-- Information given follows --
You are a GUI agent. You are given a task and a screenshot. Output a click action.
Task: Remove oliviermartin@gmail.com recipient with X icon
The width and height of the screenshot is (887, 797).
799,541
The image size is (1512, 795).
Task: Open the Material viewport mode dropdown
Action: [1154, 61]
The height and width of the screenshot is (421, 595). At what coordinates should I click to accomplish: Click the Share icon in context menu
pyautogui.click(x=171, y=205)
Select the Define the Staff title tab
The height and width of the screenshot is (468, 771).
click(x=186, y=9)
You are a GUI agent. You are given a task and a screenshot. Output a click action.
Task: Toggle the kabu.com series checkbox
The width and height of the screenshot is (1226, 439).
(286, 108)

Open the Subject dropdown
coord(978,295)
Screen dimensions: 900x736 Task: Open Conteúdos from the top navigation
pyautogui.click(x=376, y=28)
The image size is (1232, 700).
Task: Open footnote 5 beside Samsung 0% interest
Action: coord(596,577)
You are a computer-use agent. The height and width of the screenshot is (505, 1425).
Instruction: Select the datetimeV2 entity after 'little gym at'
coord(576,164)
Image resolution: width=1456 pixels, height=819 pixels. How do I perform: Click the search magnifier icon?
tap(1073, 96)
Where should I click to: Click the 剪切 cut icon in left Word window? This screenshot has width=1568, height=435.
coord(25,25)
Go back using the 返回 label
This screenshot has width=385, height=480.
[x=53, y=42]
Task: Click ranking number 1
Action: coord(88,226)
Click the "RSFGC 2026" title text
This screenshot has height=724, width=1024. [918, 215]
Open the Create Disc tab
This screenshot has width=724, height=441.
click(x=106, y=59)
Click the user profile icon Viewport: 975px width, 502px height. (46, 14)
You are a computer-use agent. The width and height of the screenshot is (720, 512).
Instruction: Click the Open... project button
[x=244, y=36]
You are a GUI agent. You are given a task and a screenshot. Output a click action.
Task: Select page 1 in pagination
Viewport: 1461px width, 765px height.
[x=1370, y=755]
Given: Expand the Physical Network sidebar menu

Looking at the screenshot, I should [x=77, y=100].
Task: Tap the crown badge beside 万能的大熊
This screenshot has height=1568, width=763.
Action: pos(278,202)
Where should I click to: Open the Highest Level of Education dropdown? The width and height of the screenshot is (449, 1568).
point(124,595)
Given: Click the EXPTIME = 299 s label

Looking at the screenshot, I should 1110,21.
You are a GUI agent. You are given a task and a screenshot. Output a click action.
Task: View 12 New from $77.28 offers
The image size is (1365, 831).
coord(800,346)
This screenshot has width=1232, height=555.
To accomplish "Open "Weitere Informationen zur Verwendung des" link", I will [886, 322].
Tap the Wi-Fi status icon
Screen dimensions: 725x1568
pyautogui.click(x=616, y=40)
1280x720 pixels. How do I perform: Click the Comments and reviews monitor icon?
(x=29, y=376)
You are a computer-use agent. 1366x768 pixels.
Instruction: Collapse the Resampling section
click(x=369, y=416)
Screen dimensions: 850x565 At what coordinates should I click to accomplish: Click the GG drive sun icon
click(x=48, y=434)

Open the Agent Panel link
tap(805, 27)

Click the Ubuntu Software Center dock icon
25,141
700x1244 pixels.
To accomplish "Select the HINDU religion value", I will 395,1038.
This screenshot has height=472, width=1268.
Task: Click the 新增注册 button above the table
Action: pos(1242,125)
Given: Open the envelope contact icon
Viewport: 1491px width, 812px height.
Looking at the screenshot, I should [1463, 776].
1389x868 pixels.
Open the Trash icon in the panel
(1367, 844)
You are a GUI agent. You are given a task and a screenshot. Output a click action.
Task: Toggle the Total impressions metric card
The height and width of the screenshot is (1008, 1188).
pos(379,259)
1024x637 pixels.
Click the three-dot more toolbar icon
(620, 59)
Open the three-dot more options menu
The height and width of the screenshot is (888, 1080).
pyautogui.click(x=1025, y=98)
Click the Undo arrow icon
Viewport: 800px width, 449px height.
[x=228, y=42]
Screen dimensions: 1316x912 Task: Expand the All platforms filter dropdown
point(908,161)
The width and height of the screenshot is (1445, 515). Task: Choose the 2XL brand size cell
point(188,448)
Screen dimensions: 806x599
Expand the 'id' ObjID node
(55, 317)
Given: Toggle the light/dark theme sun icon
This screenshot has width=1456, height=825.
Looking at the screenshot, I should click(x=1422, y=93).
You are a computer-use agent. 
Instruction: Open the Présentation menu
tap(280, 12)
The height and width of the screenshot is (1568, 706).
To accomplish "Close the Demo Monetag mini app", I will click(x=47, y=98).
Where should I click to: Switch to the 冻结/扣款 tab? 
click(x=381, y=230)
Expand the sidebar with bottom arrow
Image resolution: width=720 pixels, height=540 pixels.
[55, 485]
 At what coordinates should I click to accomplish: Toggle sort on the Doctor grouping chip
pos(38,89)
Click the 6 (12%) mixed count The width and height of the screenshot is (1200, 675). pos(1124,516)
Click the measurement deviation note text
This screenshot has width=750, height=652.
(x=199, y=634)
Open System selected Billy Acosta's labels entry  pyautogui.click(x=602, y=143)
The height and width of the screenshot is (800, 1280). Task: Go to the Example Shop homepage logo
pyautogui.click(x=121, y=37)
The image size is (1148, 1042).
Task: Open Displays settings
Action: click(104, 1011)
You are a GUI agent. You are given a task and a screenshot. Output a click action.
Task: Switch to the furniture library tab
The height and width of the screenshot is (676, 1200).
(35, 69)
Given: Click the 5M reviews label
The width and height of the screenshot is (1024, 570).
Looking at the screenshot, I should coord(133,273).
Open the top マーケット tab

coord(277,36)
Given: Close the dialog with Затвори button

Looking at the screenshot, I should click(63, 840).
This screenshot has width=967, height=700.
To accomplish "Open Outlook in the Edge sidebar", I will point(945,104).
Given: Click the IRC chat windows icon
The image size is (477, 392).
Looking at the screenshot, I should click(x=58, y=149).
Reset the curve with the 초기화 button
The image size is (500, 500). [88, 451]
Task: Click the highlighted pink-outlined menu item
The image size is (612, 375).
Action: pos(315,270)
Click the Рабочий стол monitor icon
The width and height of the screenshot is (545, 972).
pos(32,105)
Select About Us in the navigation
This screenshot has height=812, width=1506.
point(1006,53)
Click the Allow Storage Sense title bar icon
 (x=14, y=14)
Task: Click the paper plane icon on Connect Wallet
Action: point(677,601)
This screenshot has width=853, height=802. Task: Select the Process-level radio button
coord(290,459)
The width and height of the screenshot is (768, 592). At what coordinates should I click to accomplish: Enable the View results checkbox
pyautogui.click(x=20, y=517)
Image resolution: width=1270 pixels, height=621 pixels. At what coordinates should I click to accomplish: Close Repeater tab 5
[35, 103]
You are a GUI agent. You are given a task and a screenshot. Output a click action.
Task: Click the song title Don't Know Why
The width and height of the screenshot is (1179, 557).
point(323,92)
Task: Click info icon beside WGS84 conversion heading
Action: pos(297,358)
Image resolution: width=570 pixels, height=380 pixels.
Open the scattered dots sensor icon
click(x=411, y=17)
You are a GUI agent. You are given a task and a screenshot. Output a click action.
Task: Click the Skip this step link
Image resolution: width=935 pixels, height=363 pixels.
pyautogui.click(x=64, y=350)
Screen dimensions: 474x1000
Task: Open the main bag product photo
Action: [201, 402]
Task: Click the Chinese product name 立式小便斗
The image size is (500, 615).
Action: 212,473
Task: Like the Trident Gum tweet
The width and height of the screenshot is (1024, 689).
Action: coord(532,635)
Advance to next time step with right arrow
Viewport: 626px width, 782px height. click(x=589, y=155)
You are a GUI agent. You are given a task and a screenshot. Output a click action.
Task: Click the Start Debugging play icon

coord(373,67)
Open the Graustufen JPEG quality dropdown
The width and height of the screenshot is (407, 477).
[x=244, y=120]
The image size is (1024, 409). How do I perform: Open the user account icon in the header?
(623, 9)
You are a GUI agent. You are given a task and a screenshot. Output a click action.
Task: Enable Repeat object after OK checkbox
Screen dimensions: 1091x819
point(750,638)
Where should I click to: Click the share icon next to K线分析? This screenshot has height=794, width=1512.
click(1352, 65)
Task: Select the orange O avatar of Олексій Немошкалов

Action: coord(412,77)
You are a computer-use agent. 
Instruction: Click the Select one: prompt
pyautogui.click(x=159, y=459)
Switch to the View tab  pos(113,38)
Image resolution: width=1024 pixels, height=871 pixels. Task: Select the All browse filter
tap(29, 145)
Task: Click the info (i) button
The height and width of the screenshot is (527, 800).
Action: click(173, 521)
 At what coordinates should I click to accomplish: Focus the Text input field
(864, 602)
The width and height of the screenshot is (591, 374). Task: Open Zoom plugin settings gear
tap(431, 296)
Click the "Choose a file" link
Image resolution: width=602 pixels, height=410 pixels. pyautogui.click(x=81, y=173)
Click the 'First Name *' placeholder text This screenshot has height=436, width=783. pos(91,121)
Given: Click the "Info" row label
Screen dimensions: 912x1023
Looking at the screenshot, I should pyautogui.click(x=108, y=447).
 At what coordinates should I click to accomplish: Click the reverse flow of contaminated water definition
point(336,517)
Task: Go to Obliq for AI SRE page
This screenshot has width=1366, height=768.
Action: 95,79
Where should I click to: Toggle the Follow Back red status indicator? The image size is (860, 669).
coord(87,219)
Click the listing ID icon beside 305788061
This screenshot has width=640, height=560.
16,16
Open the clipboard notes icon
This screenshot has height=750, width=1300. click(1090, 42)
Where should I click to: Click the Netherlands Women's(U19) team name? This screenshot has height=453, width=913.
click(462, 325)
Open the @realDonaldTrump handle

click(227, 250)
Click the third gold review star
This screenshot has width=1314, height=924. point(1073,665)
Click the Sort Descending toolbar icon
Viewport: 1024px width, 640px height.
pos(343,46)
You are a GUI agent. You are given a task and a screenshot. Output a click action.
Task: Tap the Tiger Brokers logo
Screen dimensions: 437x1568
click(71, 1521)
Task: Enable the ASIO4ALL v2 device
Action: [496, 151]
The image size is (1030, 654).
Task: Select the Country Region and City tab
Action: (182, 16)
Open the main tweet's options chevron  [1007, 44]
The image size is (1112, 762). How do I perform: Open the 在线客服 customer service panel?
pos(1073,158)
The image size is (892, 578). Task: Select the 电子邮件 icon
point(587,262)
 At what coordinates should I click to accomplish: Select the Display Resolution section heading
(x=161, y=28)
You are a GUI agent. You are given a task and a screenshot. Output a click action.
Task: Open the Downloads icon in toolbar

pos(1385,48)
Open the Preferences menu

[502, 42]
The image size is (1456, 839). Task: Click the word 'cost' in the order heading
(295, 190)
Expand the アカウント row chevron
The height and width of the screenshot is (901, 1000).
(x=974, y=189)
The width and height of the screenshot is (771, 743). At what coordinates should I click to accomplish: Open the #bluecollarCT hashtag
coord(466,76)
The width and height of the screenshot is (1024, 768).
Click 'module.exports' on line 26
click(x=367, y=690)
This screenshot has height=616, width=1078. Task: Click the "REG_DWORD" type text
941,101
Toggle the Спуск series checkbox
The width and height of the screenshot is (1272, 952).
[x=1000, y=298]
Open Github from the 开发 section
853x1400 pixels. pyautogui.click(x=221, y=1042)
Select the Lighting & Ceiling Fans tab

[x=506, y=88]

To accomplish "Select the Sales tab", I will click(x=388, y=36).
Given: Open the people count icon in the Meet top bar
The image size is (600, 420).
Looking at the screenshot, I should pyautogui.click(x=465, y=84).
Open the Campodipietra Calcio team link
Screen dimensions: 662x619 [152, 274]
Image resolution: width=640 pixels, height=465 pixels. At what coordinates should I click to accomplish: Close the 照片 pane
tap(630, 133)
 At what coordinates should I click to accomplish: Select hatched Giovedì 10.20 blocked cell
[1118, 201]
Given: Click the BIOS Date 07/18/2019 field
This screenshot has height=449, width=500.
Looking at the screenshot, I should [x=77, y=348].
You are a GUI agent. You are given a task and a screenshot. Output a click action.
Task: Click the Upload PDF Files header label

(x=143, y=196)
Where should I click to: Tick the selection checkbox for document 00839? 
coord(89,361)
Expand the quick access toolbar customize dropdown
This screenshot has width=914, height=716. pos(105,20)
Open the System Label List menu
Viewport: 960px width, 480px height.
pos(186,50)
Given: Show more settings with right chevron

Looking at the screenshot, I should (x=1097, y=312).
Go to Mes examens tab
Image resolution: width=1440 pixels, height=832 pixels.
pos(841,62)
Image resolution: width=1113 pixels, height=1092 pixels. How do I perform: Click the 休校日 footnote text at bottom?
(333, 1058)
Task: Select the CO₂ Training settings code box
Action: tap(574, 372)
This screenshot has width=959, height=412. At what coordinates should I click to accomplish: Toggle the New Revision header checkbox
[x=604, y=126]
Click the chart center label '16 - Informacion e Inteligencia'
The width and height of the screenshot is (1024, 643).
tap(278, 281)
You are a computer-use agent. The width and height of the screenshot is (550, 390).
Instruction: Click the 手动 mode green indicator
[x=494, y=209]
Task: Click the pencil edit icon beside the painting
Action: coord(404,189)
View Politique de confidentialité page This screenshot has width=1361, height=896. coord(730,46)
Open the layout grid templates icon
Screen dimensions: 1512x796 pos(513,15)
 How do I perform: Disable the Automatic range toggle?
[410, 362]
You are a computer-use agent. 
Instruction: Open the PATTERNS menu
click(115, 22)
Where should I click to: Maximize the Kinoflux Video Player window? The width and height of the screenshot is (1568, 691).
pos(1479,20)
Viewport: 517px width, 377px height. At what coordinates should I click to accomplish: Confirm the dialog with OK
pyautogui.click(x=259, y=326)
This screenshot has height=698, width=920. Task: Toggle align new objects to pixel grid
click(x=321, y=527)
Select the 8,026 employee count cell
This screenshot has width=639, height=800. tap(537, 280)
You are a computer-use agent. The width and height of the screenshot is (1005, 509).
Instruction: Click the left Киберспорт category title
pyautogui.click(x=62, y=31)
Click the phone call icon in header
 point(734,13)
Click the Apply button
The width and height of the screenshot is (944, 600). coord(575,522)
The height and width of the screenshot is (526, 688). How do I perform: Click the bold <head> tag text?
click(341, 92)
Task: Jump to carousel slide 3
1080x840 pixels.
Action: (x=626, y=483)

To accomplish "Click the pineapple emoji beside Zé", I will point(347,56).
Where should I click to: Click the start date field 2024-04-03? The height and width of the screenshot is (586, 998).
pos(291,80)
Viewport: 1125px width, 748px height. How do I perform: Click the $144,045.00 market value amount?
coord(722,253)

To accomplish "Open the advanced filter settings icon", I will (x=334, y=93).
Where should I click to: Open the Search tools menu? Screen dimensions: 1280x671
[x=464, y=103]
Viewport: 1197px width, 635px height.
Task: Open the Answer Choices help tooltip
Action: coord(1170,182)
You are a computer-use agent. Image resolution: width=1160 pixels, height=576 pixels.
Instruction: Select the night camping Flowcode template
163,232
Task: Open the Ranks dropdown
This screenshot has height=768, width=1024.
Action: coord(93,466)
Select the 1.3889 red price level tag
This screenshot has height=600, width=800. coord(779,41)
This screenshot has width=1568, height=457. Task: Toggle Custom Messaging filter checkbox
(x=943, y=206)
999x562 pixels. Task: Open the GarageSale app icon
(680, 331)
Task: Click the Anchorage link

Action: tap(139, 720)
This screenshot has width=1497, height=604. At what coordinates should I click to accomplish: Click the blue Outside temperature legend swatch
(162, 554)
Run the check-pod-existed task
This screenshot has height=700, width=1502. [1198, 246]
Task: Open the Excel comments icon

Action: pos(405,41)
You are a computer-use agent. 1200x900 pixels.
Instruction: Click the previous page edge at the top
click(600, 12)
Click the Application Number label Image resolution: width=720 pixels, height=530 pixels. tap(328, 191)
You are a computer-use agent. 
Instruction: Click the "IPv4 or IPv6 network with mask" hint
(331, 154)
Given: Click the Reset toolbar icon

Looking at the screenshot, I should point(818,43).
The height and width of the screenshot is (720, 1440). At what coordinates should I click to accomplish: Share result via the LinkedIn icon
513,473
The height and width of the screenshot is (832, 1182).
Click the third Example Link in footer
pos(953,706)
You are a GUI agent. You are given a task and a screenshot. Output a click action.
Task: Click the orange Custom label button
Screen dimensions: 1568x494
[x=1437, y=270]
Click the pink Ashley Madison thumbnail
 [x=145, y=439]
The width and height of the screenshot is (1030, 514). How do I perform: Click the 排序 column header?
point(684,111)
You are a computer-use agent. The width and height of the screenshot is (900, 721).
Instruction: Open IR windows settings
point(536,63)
-- Information given concluded --
*Problem details*. Only lines with the word "tweet" are needed. Copy them from the preceding records.

*Solved exercise*.
Task: Like the Trident Gum tweet
Open the main tweet's options chevron  [1007, 44]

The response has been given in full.